Effective July 1, texting behind the wheel became a primary offense. A law enforcement officer can now arrest you for texting while driving. The fine has also been increased. As a secondary offense, the old law required Virginia police officers to first stop a motorist for another offense and if they were also texting then that additional charge could be made.

The new fines are not nearly steep enough but they are getting there. Fines of $125 for the first offense and $250 for the second and all subsequent offenses replace the old fines of $20 and $50, respectively.

The texting law and fines are important because last year more than 20 percent of all crashes in the commonwealth-28,112 of them-were caused by driver distractions, according to the Virginia Department of Motor Vehicles.

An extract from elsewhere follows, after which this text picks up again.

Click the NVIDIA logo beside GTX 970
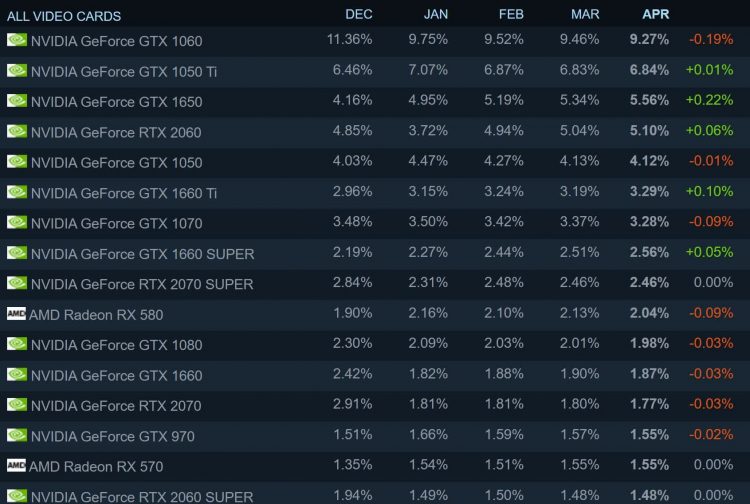 (17, 436)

Cell phone use or texting were major contributors to those accidents and the 174 fatalities and 16,709 injuries that those crashes produced.

Motorists may feel inconvenienced at not being able to totally disregard highway safety by taking their eyes and hands off the steering wheel to type someone a message while they careen down the highway.

But being killed or maimed, it seems to me, is a far greater inconvenience.

According to state data, most distracted driving crashes occurred with 21 to 35-year-olds behind the wheel. The top three driver distractions, DMV notes, were:

* Drivers not having their eyes on the road.

* Fatigue.

* Cell phone use.

Because people take their eyes off the road to dial cell phone numbers and to text, reasons one and three merge into an intersection that can become quite deadly.

The new state law and increased fines may convince some drivers to give up texting behind the wheel. Not everyone, unfortunately, will be persuaded that recklessly endangering themselves and others is not so important as typing shorthand gibberish about something of no consequence at all. (Pull over and text if the communication is one upon which the fate of humankind depends.)

But if even one person decides not to text and drive-the person who would have crashed into you-the new law is a Godsend.